Threat intelligence company Bad Packets announced last week that it has already “detected mass scanning and exploit activity” against Confluence from hosts in China, Russia, the US, Hong Kong, Romania, Brazil and Nepal. While these are assumed to be for crypto mining purposes, a ransomware attack is inevitable, says Toby Lewis, global head of threat analysis at security company Darktrace: “Will we see attacks months from now that may involve this vulnerability? Yes. Just because it’s not taking place today or this weekend doesn’t mean we won’t see it in a few weeks or months.”
Why is the timing of these warnings important?
Cybersecurity companies and law enforcement agencies found the timing of this vulnerability alarming, as many of the most high-profile recent ransomware attacks, such as the Colonial Pipeline breach and the attack at meat company JBS, have taken place during holiday periods when criminals consider organisations vulnerable. “Mass exploitation of Atlassian Confluence CVE-2021-26084 is ongoing and expected to accelerate. Please patch immediately if you haven’t already – this cannot wait til after the weekend” tweeted the US Cyber Command in a rare intervention on Friday. CISA and the FBI issued a joint warning to “urge organisations to remain vigilant to ransomware threats on holidays, including this Labor Day” at the end of last month.

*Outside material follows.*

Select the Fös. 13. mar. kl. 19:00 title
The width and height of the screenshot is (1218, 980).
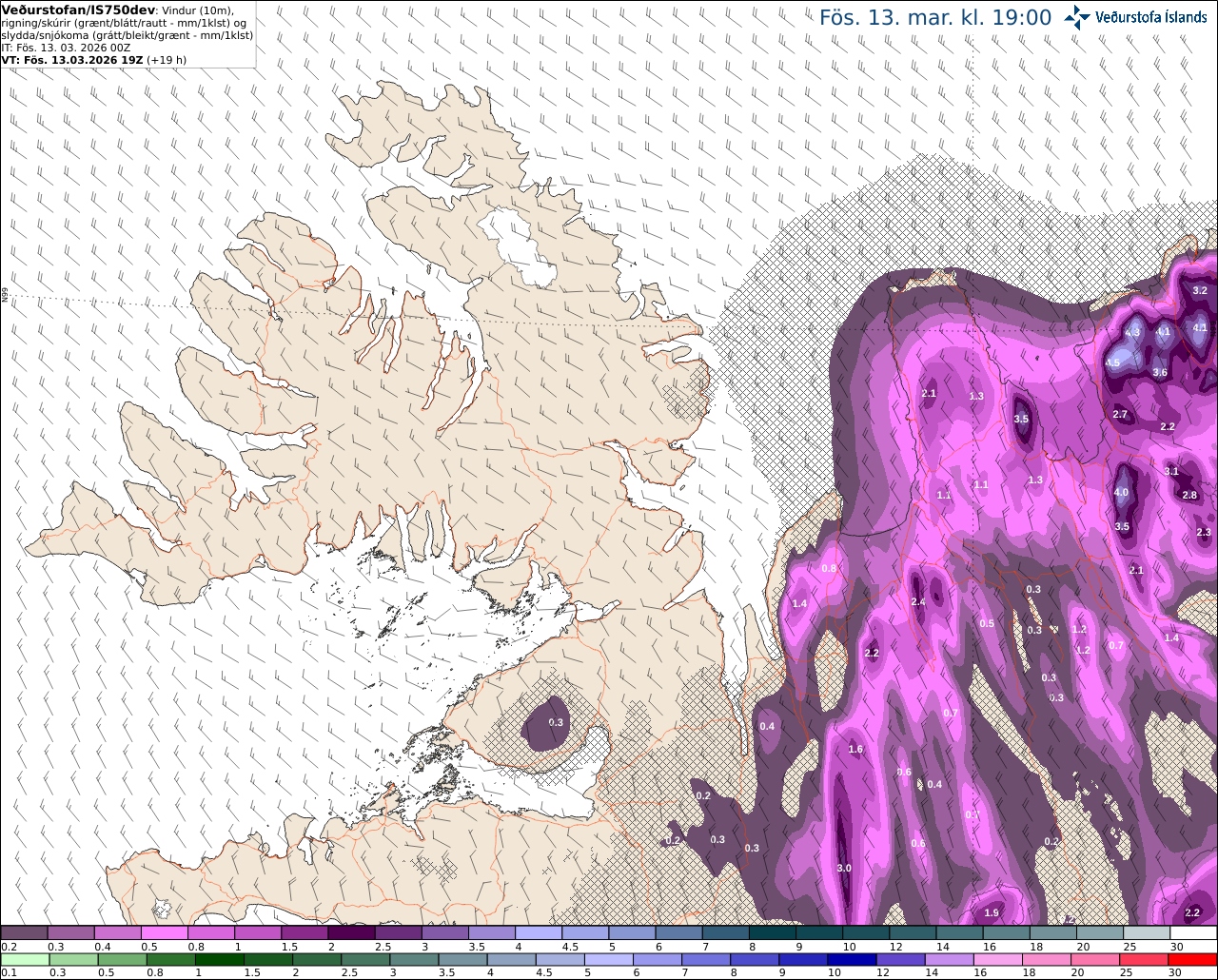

Such clear warnings to patch vulnerabilities before a national holiday represent a “really interesting change” in cybersecurity best practice, explains Lewis. “I think you’re seeing a change in narrative that effectively tells organisations, ‘if you leave it until after the weekend, you’re going to leave yourselves open and vulnerable over the course of that weekend’,” he says.
If you deploy it might become a support issue, but if you don’t deploy it, it will become a security issue.
Toby Lewis, Darktrace
Traditionally many IT teams have a ‘change freeze’ process that kicks in before a weekend or national holiday to prevent new patches being applied in a period where there is no support on hand to deal with any problems. But Lewis says “I think what we’re now seeing from the likes of the CIA and FBI and others is a narrative which says ‘if you deploy it might become a support issue, but if you don’t deploy it, it will become a security issue’.”
This change will require organisations to have robust patching processes so that critical updates can be applied in a timely manner, says Javvad Malik, security awareness advocate at KnowBe4, a security training company. “Failing that, processes should be put in place that can protect the affected systems in other ways or take them offline for a period of time until such a time that the patch can be safely applied.”